The future isn't coming.
It's being manufactured.
To infer the unknown from the known, specifically by means of deliberate artifice, creative manipulation, or convenient fiction.
The act of taking a single, inconvenient data point and stretching it into an elaborate, self-serving alternate reality.
High-level gaslighting with a spreadsheet.
To PowerPoint someone into questioning their own lived experience.
To build an entire conspiracy theory from a single "liked" Instagram photo from 2014.
"I didn't lose the budget. I simply constrapolated a scenario where the deficit is actually a down payment on future vibes."
— Every VP of Strategy who has ever existedThe output of constrapolating. Often a 47-slide deck that could have been an email but needed to exist so someone could justify their salary.
One who constrapolates. Often found in corner offices, podcast studios, and Twitter threads that start with "Thread 🧵".
Of, relating to, or characterized by constrapolation.
In the manner of one who is making it all up but with excellent posture.
Extrapolation is limited by boring things like "facts" and "trends." Contriving makes you look like you're trying too hard. But constrapolation? That's the sweet spot — the intellectual cover of mathematics with the creative freedom of a compulsive liar.
It is the art of building a bridge across a canyon using nothing but confidence and a few cherry-picked statistics. It is the reason your manager says "let me run the numbers" and then comes back with a conclusion they already had before they opened Excel.
Start with one real fact. Just one. More than one and you're doing actual research, which defeats the purpose.
Apply a wildly disproportionate inference. The bigger the leap, the more authoritative you sound.
Design a solution for the problem you just invented. Ideally one that you sell.

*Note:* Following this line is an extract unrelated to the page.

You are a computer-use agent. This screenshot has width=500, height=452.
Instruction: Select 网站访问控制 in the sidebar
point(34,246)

| Field | How to Constrapolate |
|---|---|
| Corporate | Turning a 2% dip in Q3 into a "planned trajectory for a vertical slingshot maneuver." The board applauds. |
| Relationships | Constrapolating a "liked" photo from 2014 into definitive proof of a secret double life. The receipts are vibes. |
| Politics | Taking a local noise complaint and constrapolating it into a national crisis regarding the "Silence of the Masses." |
| Wellness | One celebrity eats a mushroom. Within 48 hours it's a $400 supplement that "rewires your cellular narrative." |
| Parenting | "My child sneezed twice → WebMD → rare tropical disease → time to move to a different climate zone." |
| Tech | A proof of concept on one laptop becomes "AI-powered, enterprise-grade, and blockchain-ready" in the pitch deck. |
Every great constrapolation follows this sacred process. Deviation is not tolerated. Accuracy is not required.
Look at a dataset. Any dataset. It doesn't even have to be relevant.

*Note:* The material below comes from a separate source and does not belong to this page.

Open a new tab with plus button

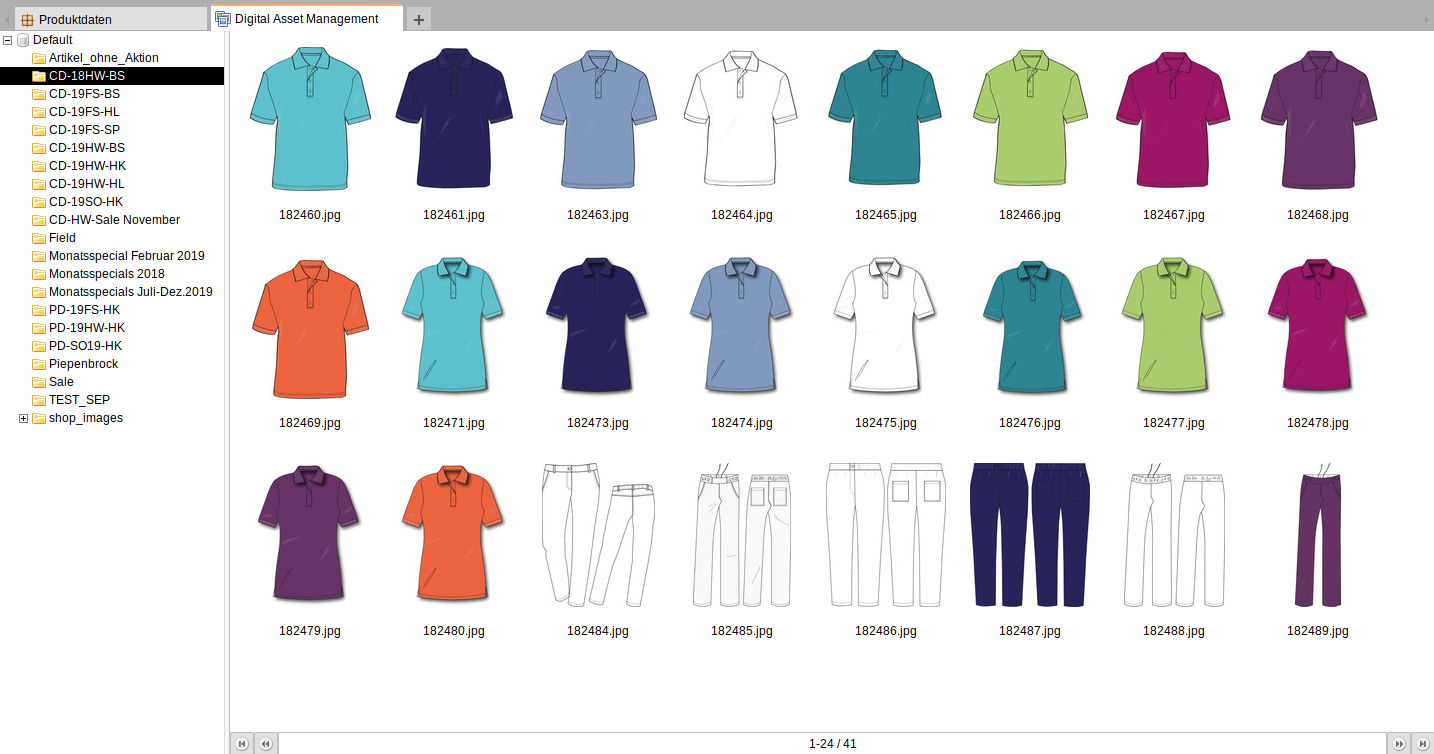pyautogui.click(x=419, y=19)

Find the outlier that scares people the most. Ignore the other 99%.
Build a 50-slide deck around that outlier. Use the word "synergy" at least twice.
Present it as the only logical outcome. Maintain unbroken eye contact.

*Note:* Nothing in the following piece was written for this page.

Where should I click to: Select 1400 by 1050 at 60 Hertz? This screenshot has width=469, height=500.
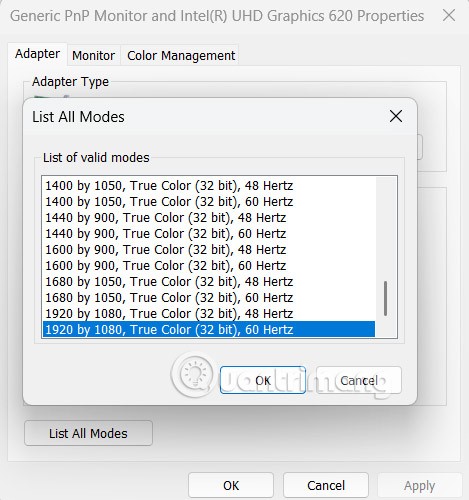pyautogui.click(x=209, y=202)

"I used to extrapolate like a peasant. Now I constrapolate, and my board presentations get standing ovations. The company is failing, but the slides are immaculate."
"My boyfriend said 'I'm fine' so I constrapolated that into a 3-hour analysis of his tone, posture, and the fact that he blinked 4% more than usual. I was right. He wasn't fine. He was hungry."
"Constrapolation is the backbone of modern journalism. We take a tweet, constrapolate a trend, cite two anonymous sources, and baby — that's a Pulitzer."
We are currently petitioning every dictionary on Earth to recognize constrapolate as the Word of the Era.